Study text

'''

I've had a single Linode for a while now (going on two years, I think). Very happy with the service. I'm curious about some pricing inconsistencies, and haven't been able to find an explanation.
The RAM / Storage / Transfer / Price all scale linearly from Linode 512 to Linode 4GB (if one rounds the price up to the next dollar, anyway). The bundled price for a Linode 512 is about 75% less than if one were to buy the RAM / Storage / Transfer at the published extra prices (at $5 per 90 MB RAM, $1 per GB Storage, and $10 per 100 GB Transfer, a Linode 512 would cost $80.45).
The price of extra RAM & Storage is significantly higher than bundled RAM & Storage (which I have no problem with). The price of extra Transfer is the same as bundled Transfer up to the Linode 4GB level.
After Linode 4GB, the Transfer caps out at 2000 GB per month. This has the effect of making bandwidth more expensive for the Linode 8GB through Linode 20GB machines. Instead of the same 75% "discount" for the first 6 tiers of service, the "discount" becomes 73%, 71%, 70%, & 69%.

'''

Dataset content
'''

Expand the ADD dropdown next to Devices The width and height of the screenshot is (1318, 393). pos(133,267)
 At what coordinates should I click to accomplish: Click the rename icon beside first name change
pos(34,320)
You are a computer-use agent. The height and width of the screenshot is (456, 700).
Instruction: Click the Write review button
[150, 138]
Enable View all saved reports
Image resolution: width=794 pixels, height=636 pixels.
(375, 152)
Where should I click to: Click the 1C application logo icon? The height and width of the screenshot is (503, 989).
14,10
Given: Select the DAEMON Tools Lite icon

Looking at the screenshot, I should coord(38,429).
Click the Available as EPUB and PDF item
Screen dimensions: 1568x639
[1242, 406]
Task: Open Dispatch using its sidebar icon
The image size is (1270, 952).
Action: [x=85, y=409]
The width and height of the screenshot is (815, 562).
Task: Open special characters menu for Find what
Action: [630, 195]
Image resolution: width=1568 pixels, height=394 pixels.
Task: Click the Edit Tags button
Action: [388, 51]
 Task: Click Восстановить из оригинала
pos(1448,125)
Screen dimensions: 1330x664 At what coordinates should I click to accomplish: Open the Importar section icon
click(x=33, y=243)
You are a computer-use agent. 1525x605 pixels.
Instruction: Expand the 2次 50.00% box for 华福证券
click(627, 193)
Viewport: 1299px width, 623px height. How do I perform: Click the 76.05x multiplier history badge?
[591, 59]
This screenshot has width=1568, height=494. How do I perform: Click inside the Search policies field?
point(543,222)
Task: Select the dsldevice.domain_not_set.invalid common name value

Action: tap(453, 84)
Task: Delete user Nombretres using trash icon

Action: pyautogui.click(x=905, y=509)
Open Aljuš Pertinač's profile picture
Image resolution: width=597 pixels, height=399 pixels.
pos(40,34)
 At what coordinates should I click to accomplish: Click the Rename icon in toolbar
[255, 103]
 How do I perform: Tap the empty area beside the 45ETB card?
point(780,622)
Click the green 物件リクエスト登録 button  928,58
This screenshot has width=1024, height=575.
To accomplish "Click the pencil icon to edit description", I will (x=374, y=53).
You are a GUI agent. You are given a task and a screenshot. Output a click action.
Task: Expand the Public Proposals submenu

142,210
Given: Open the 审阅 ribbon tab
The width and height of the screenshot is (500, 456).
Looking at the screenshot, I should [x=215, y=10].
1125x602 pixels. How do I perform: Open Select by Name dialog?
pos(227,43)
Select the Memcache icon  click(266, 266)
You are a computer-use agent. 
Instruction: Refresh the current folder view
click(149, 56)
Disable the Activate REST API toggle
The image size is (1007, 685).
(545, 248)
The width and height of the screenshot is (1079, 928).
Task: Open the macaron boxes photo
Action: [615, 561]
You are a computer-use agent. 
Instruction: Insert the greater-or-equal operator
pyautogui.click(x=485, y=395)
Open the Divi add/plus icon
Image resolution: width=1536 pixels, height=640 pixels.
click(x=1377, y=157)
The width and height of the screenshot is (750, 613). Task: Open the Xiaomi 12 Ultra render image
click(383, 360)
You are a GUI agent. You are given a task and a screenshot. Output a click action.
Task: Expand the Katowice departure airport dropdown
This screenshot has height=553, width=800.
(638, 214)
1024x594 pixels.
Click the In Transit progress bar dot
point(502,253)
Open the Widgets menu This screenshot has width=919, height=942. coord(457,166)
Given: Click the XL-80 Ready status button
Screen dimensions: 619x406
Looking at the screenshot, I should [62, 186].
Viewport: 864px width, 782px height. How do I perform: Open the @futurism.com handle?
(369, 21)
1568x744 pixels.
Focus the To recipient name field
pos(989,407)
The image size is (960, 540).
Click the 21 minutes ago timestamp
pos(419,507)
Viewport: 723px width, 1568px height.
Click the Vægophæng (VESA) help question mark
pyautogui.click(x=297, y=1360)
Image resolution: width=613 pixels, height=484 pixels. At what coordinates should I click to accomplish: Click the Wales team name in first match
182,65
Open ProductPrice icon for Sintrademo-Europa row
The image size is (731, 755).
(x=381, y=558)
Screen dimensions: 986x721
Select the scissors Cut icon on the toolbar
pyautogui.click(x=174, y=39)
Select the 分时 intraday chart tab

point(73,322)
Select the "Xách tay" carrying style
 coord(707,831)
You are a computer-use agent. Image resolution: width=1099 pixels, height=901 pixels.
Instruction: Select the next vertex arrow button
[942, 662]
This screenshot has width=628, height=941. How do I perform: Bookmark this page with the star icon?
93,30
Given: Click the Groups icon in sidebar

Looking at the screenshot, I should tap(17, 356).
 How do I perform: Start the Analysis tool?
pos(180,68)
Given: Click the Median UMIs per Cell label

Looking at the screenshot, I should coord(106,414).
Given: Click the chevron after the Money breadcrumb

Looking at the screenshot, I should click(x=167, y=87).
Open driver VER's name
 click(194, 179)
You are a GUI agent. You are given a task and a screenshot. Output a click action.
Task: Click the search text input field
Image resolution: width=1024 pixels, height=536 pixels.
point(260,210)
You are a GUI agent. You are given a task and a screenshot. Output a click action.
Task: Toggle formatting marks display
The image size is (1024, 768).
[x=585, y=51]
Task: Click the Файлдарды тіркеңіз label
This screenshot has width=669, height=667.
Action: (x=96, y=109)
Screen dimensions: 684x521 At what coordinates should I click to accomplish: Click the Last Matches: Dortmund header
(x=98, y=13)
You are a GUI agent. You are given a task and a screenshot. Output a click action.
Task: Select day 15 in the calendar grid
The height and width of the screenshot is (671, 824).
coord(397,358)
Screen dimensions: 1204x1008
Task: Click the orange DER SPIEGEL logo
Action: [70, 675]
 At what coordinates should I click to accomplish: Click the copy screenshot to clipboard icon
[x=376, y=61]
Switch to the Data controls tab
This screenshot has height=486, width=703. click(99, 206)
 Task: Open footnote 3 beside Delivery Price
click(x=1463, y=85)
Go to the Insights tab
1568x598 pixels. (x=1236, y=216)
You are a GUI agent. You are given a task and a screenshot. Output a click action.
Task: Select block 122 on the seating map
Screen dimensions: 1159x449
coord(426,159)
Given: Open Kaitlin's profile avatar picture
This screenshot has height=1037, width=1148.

'''

Work task 1
From the Linode pricing post, output the stretch from "I've had a single" through "Linode 4GB level." word for word.
Work task 2
According to the Linode pricing post, what is the monthly Transfer cap after Linode 4GB?
Work task 3
Using the Linode pricing post, say whether each statement agrees with it. (a) Extra RAM is priced at $5 per 90 MB. (b) Up to the Linode 4GB level, extra Transfer costs more than bundled Transfer. (c) The writer objects to extra RAM and Storage costing more than bundled RAM and Storage.

Expected answer 1
I've had a single Linode for a while now (going on two years, I think). Very happy with the service. I'm curious about some pricing inconsistencies, and haven't been able to find an explanation.
The RAM / Storage / Transfer / Price all scale linearly from Linode 512 to Linode 4GB (if one rounds the price up to the next dollar, anyway). The bundled price for a Linode 512 is about 75% less than if one were to buy the RAM / Storage / Transfer at the published extra prices (at $5 per 90 MB RAM, $1 per GB Storage, and $10 per 100 GB Transfer, a Linode 512 would cost $80.45).
The price of extra RAM & Storage is significantly higher than bundled RAM & Storage (which I have no problem with). The price of extra Transfer is the same as bundled Transfer up to the Linode 4GB level.

Expected answer 2
2000 GB per month.

Expected answer 3
(a) Yes: "at $5 per 90 MB RAM"
(b) No: "The price of extra Transfer is the same as bundled Transfer up to the Linode 4GB level."
(c) No: "(which I have no problem with)"